■ Aufgabenstellung
Gib aus dem nachfolgenden Forumsthread über den zu breiten Hinterbau eines Hardride-Rahmens den Text von „Hallo zusammen“ bis „mal Jürgen anrufen.“ wortgetreu zurück.

■ Ausgewählter Abschnitt
# Hardride zu breit!



## frozen Biker (18. Februar 2004)

Hallo zusammen

Meine Wildsau Hardride 1.5 hat hinten an den Ausfallenden eine Breite von 140mm obwohl sie eigentlich eine Standarteinbaubreite von 135mm haben sollte. Nun kann ich meine Xt Nabe nicht einbauen, da ich den Rahmen ja nicht einfach zusammendrücken kann?!?!
Hatt noch jemand anders genau das selbe "Problem"  wie ich? Wenn ja, wie kann ich nun vorgehen?


----------



## Airhaenz (18. Februar 2004)

Der Hinterbau meiner Hardride 1.5 war/ist maßhaltig für Standard135mm Naben. 
Am besten mal Jürgen anrufen.


----------



## MTB-News.de




----------



## AlutechCycles (19. Februar 2004)

Hi,

ja am besten wendest du dich direkt an Jürgen, wenn dem wirklich so ist, müssen wir wohl den Hinterbau austauschen.

ALUTECH Bikes and Parts
Jürgen Schlender
Bright Lake Ranch
Dorfstr. 19
D-24358 Bistensee 
Fon_ 04353/ 99 81 55
Fax_ 04353/ 99 81 56
[email protected]

Gruß Chris


----------



## frozen Biker (19. Februar 2004)

Hab Jürgen geschrieben! Er meint ich sollte den Rahmen auf maß biegen oder zu ihm schicken! Aber das würde mich ja wieder Porto kosten!  
Ich finde das schon zimlich lächerlich bei einem so teuren Rahmen!
Naja nun werde ich erst mal fragen ob ich dann überhaupt noch garantie auf den Rahmen habe!


----------



## AlutechCycles (19. Februar 2004)

Am besten telefonierst du einfach mal mit ihm, damit auch keine Mißverständnisse entstehen. Persönliches Gespräch ist immer besser, denke da wird sich dann auch eine Lösung zu deiner Zufriedenheit finden.

Gruß Chris


----------



## Airborne (19. Februar 2004)

das kannste biegen. Das Problem ist halt, das du beide Seiten gleich weit 2mm rein drücken mußt.

Das erreichst du, indem du den Rahmen am Steuerrohr fixierst, und das Sattelrohr zum Drehpunkt machst. Am besten hält ein Kumpel den Rahmen vorne am Boden liegend fest (also der Rahmen liegt nicht der Kumpel), während du hinten etwas 'justierst'.
So kannst du jede Seite für sich etwas drücken, 2mm je Seite sollte reichen. Was anderes wird der Jürgen auch nich machen können.

Torsten


----------



## frozen Biker (19. Februar 2004)

■ Bereitgestellte Daten
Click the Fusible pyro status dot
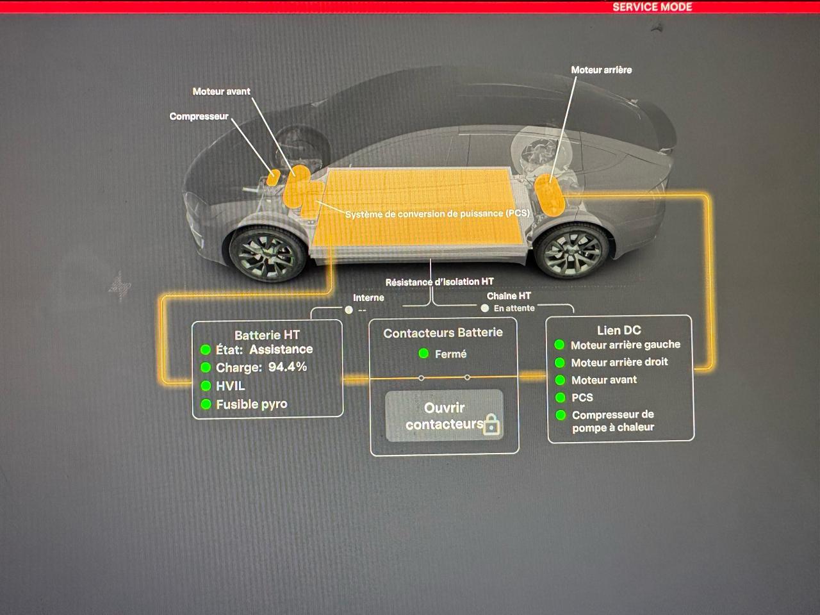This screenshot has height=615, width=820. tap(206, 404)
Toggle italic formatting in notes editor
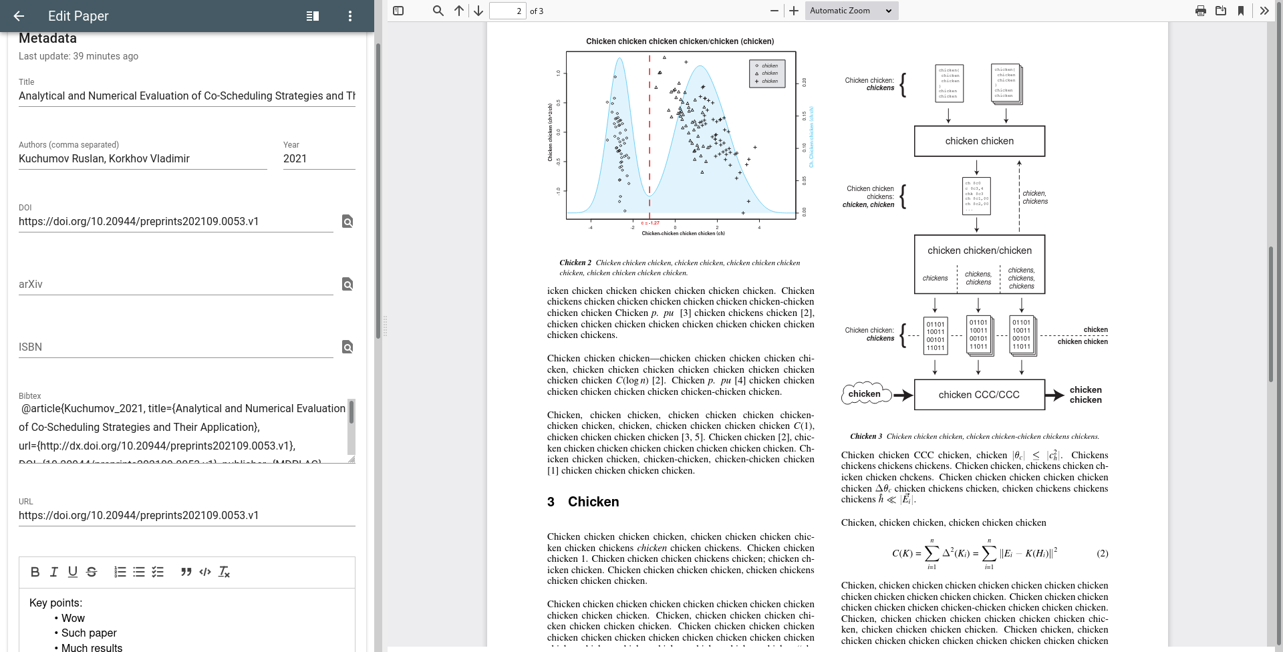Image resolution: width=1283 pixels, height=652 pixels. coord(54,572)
...
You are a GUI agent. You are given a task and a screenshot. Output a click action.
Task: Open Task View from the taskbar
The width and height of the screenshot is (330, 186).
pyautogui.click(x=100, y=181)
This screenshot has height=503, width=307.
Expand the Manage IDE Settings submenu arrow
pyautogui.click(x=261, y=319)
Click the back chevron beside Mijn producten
* * *
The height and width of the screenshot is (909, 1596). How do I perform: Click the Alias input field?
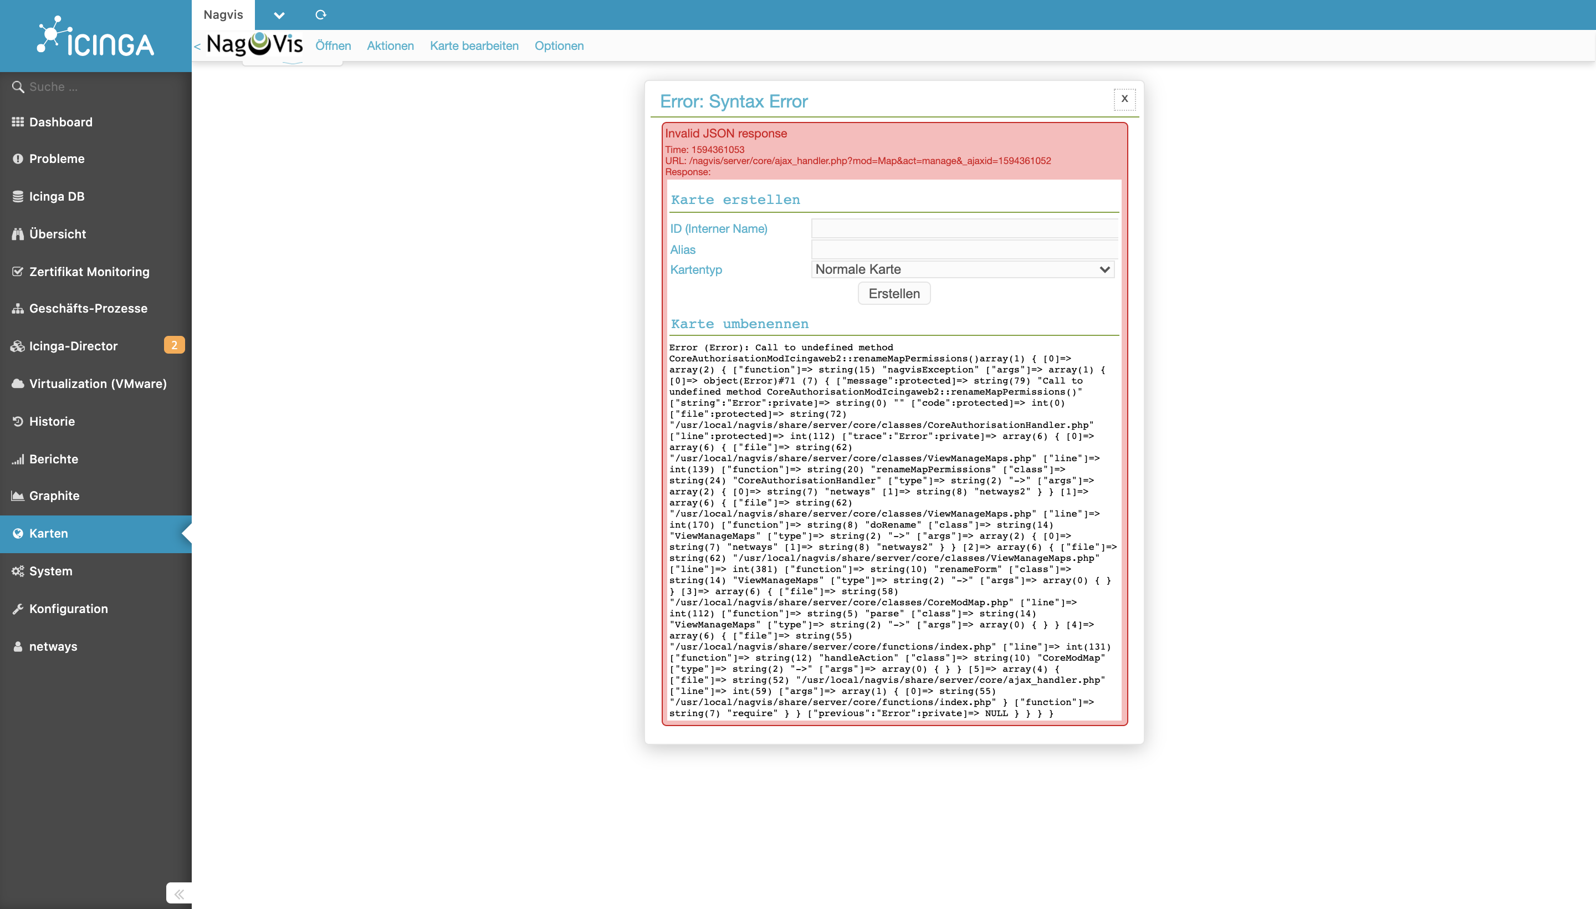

■ Korrekte Ausgabe
Hallo zusammen

Meine Wildsau Hardride 1.5 hat hinten an den Ausfallenden eine Breite von 140mm obwohl sie eigentlich eine Standarteinbaubreite von 135mm haben sollte. Nun kann ich meine Xt Nabe nicht einbauen, da ich den Rahmen ja nicht einfach zusammendrücken kann?!?!
Hatt noch jemand anders genau das selbe "Problem"  wie ich? Wenn ja, wie kann ich nun vorgehen?


----------



## Airhaenz (18. Februar 2004)

Der Hinterbau meiner Hardride 1.5 war/ist maßhaltig für Standard135mm Naben. 
Am besten mal Jürgen anrufen.